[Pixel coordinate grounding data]

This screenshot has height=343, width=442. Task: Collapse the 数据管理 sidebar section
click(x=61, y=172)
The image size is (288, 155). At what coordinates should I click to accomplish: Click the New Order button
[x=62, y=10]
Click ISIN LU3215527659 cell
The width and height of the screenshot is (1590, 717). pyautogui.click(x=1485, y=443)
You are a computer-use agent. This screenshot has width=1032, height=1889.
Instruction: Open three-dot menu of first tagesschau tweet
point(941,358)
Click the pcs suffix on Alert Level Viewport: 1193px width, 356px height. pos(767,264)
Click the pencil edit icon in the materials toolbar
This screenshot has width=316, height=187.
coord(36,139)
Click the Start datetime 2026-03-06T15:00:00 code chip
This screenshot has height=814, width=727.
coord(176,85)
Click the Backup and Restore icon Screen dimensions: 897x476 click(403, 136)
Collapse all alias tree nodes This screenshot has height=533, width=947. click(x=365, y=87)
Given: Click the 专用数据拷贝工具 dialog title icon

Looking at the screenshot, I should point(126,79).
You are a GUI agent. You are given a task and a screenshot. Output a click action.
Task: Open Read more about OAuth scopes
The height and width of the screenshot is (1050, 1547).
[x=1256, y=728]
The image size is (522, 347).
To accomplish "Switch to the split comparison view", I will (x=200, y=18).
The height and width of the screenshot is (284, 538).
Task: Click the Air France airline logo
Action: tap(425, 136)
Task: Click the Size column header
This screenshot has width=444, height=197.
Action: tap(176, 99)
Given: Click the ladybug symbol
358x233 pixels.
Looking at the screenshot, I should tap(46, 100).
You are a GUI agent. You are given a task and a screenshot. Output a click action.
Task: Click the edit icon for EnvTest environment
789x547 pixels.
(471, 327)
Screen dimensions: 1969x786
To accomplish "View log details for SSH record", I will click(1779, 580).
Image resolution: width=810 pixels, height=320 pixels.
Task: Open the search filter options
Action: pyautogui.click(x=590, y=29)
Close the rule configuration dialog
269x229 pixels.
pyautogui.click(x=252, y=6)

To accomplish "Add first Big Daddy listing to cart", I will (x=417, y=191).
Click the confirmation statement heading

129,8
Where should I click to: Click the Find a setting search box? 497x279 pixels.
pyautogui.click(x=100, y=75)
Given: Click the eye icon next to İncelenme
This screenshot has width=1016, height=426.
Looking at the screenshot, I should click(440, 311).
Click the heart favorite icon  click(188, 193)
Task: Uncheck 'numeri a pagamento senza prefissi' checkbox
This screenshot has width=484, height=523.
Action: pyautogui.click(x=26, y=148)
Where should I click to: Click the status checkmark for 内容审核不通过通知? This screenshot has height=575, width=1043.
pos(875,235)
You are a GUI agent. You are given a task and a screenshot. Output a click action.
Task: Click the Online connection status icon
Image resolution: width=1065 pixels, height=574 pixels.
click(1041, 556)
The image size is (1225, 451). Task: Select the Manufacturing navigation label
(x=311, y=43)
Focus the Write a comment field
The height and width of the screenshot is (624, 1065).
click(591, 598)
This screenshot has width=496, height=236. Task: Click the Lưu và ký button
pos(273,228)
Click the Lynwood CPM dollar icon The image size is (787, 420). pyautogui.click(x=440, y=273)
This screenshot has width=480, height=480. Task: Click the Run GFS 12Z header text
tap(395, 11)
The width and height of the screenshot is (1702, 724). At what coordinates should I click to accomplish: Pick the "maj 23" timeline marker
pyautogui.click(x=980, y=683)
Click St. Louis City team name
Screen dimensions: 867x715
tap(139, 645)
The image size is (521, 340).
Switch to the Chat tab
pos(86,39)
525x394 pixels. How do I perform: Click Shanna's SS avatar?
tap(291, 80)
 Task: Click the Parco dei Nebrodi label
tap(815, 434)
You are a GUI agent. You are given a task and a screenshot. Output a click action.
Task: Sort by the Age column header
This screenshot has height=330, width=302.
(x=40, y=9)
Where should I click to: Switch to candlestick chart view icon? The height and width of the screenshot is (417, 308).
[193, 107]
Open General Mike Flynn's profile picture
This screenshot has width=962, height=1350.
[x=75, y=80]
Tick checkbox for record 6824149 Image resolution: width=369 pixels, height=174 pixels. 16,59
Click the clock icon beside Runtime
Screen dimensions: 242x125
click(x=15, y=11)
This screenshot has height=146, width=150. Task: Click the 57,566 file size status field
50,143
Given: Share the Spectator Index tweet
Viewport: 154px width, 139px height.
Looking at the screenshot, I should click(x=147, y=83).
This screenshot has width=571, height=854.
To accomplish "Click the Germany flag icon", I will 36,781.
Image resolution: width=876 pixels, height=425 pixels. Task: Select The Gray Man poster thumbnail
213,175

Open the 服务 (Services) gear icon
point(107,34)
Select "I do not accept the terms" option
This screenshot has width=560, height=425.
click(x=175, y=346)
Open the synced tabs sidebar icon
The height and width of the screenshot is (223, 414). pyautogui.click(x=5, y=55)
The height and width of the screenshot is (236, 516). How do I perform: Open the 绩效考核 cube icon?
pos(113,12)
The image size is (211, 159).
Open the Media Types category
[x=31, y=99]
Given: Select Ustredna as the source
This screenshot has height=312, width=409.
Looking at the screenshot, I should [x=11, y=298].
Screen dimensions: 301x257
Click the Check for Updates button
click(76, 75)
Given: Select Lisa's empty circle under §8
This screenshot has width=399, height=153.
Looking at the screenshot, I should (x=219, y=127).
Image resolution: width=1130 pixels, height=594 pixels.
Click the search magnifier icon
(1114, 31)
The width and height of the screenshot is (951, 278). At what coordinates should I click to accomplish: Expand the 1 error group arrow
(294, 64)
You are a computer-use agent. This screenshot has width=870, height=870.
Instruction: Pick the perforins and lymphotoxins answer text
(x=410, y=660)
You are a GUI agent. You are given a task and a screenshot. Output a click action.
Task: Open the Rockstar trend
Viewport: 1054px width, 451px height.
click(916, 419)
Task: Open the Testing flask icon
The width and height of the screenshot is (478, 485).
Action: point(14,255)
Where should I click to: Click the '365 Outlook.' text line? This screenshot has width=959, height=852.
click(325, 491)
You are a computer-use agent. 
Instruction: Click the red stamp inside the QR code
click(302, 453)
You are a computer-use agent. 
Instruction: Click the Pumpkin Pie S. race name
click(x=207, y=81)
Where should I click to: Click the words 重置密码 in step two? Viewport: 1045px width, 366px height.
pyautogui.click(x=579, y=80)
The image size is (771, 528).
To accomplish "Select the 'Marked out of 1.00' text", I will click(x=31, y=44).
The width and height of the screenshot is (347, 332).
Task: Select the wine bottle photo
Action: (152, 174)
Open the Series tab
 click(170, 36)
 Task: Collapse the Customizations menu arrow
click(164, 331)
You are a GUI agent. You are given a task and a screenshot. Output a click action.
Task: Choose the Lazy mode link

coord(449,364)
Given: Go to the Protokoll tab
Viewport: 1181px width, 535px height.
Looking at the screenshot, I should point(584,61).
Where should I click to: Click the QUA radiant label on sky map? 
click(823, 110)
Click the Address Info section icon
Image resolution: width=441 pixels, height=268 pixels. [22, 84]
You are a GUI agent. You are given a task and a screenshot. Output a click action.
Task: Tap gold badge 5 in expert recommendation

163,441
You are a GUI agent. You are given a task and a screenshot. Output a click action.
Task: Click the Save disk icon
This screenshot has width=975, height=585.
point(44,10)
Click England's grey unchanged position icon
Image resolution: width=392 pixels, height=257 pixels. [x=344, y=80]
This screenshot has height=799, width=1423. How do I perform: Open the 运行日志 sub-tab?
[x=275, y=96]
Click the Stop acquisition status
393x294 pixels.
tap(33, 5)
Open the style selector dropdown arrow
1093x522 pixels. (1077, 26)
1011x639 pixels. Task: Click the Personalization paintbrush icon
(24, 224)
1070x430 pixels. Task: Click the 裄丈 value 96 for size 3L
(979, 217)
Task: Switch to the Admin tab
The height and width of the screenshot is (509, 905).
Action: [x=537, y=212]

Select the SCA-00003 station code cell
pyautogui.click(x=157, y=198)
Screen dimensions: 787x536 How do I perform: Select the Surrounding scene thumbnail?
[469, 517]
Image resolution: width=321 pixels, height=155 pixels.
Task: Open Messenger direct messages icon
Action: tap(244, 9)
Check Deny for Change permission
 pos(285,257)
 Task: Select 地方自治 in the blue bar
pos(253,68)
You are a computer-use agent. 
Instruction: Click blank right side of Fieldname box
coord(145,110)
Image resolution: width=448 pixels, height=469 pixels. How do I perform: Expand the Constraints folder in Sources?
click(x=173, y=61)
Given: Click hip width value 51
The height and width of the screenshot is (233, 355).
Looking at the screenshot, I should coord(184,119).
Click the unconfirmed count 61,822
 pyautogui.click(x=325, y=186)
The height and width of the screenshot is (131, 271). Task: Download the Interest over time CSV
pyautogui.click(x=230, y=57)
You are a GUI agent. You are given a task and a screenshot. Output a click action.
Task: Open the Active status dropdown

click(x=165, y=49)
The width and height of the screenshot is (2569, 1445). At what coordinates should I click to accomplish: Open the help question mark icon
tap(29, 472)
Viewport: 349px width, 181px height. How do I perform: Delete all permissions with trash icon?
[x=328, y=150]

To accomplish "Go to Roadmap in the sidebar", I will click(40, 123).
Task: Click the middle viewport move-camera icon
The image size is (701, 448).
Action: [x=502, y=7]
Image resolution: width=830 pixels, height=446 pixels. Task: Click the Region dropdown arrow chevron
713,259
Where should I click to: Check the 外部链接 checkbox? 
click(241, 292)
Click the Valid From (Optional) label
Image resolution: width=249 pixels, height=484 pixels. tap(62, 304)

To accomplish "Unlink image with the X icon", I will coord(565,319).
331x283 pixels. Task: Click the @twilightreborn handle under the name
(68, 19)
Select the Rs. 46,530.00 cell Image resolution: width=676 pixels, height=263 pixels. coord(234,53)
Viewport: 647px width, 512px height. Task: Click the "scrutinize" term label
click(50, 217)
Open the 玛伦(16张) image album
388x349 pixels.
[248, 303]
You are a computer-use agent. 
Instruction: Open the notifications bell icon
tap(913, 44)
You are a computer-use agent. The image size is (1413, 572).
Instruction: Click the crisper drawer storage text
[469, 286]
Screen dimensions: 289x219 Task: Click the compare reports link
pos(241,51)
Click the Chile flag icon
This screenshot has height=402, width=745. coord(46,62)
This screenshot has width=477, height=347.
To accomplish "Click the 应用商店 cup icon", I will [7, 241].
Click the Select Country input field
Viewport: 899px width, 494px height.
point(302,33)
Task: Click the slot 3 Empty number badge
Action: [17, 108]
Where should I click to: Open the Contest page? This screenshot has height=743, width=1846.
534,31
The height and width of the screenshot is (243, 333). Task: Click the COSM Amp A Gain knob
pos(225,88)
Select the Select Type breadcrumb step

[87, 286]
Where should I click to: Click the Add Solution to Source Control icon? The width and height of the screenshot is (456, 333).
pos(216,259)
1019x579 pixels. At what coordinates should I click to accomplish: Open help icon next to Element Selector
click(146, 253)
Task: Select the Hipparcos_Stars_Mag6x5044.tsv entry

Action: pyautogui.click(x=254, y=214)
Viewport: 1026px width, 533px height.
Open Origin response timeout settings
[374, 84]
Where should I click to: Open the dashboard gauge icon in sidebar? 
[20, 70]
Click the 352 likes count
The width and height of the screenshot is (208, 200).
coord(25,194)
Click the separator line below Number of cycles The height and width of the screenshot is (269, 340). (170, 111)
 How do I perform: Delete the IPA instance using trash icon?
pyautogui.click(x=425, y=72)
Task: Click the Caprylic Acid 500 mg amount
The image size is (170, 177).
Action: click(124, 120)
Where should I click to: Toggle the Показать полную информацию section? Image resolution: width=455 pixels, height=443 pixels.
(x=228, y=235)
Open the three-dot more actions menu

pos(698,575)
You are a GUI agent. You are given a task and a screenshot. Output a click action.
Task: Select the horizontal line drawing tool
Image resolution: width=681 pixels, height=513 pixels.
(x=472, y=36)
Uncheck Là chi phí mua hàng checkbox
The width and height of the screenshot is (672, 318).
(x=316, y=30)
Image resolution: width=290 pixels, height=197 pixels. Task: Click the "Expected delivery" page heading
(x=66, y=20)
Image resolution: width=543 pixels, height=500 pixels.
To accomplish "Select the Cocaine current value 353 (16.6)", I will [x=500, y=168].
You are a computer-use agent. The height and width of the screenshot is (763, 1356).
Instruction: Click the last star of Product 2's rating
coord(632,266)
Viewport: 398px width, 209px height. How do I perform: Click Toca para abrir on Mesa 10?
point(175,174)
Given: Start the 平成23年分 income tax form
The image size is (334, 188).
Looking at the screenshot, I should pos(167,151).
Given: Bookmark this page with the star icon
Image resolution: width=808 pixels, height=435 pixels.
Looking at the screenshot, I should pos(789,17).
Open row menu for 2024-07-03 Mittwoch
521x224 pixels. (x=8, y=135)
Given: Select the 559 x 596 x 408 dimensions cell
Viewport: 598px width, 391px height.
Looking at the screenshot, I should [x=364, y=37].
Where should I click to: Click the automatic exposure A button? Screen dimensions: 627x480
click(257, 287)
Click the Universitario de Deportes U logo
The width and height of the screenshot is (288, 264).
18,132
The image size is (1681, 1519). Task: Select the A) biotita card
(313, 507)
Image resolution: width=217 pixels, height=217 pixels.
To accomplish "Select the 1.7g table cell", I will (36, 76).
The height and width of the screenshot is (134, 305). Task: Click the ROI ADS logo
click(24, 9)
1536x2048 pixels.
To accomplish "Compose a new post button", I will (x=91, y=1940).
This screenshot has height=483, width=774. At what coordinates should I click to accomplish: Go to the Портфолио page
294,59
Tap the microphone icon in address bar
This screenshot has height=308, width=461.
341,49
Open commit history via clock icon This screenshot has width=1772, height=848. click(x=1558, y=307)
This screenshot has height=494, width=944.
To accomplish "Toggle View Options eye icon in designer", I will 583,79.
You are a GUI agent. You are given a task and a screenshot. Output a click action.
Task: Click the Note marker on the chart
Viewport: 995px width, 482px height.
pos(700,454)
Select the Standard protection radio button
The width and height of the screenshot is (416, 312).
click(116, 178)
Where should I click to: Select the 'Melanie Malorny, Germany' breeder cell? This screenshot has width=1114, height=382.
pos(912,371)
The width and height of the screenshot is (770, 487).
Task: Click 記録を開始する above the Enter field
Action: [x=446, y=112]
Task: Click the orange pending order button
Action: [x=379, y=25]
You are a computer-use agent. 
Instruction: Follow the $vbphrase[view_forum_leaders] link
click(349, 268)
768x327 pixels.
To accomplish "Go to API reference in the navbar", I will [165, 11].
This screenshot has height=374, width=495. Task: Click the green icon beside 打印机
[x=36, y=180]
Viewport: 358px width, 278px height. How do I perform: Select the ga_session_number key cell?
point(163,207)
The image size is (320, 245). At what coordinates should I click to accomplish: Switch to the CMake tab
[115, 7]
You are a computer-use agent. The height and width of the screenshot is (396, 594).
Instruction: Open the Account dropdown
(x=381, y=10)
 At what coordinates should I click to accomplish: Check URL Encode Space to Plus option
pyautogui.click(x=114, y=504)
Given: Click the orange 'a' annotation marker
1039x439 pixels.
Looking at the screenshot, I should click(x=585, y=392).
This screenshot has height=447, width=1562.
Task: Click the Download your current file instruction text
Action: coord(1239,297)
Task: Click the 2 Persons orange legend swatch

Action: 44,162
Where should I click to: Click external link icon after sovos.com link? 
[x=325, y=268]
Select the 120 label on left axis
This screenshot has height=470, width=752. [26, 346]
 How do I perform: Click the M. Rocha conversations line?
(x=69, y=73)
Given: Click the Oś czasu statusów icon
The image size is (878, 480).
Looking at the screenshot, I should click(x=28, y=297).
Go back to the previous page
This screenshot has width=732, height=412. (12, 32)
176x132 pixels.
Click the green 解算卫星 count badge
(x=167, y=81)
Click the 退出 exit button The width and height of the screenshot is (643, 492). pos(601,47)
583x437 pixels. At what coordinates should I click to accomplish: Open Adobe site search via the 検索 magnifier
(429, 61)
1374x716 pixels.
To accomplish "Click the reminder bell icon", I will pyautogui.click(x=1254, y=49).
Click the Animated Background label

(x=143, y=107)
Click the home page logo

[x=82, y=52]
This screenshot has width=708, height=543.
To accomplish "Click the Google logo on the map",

• [WHAT THE EXERCISE ASKS]: Determine how many lines in the entries above hold the string "Uncheck", then report that number and nothing further.

• [WRITTEN RESPONSE]: 2